Magazine Journal intime

Passerelle.

Publié le 31 octobre 2010 par Thywanek
Qu'étaient donc les brumes de cette ère aux limites troubles que seuls dessinaient des choeurs murmurant, indénombrables et constants, flouant des vies et des morts les donjons poreux des peuples indécis avec les copeaux gazeux des peuples évidés.
Une passerelle de bois et de corde. Une nacelle d'un passage aux tenants invisibles. Attaches diluées dans des bords voués aux confusions. Un métronome éolien scandant les plaintes des grincements d'une balance menaçante, les allants perdre, débris sourds de charnières, au dessus de mondes, de cités, de déserts. De jardins aussi. De corps endormis. Cruel, déjà, de gamins méfiants. Cruel, toujours, d'épuisements amarrés à des griffiers de roses.
En bas tous les vacarmes mêlaient leurs routines et leurs vitesses, leurs étendues scintillantes et leurs plaines sillonnées, leurs résilles fulgurantes et leurs pôles hérissés, en une immense couche de dédales survoltés, inquiets, conquérants, mystiques, avides, affolés.
Et lorsqu’il avait levé les yeux, engonçant encore plus sa tête dans le col de sa carapace noire, il n’avait rien cherché de plus que le retour de ces fureurs vitales et mortifères. N’avait entendu que la syncope infinie du cosmos, indifférente.
C’était une heure de plein jour. Une heure d’ascension rare dans une spirale évasive. Une heure où un bruit, une onde de choc peut-être plus violente que d’autres, un déchirement plus soudain parmi tous ceux dont s’accompagnaient les séismes ordinaires entre les foules mouvementées, avait crevé trop durement l’enveloppe tendue de son pas.

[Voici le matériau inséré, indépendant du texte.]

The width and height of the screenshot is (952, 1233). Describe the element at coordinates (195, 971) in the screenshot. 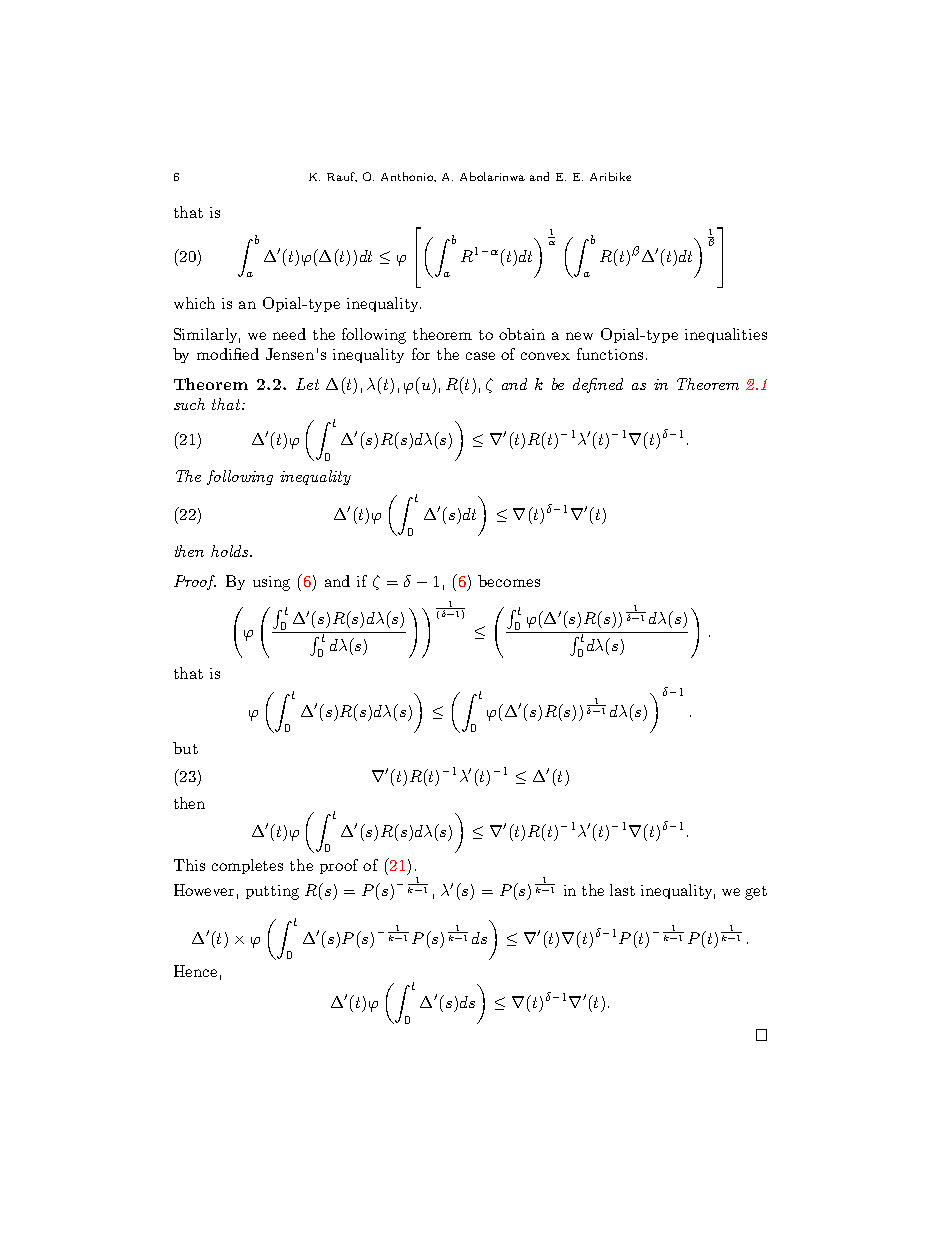

I see `Hence` at that location.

Il avait difficilement appris à ne plus s’arrêter. A ne plus s’arrêter que seul. Dans un recoin où son clos de membranes irisées puisse reprendre souffle, sang et chair. Où puissent se renouer les membres épars de son sommet d’arbre déphasé. Ou comme un animal honteux ils puisse lâcher les encres lourdes et les déchets poisseux qu’accumulaient en lui ses regards aux armes nues sur le meurtre innocent de pauvreté. Celle des possessions fétiches. Des appétits sans fond. Des frustrations tyranniques. Des fantasmes impotents.
S’il fallait renoncer à enseigner de soi, comme à apprendre au delà des mots de mots périphériques à peine assez éclos, aux tracés imprudents de science achevée, c’était d’un peu de rien, de sébile en sébile, qu’une autre monnaie pourrait, s’il le faut, payer quelques accords d’un commerce nouveau. Sous le manteau des vieilles peaux. S’il se décide qu’on reste assez ensemble. Mangeurs infortunés de sois dans le ventre amoureux, ou haineux, ou même impassible d’autrui.
A ne plus s’arrêter qu’allongé réfugié sous les surfaces, à fleur de champs, d’étangs, sous le plancher, sous le marbre, ophélien éveillé écrivant du dessous ces secrets introuvables dont il ne faut connaître pour les éprouver, et qu’ayant rencontrés on peut alors transmettre pour pas plus qu’un anneau de fer et plus muets encore de tout bijou, de tout prisonnier, de tout esquif dansant une impatience au bout d’un plongeoir au dessus des bras d’une noyade amante.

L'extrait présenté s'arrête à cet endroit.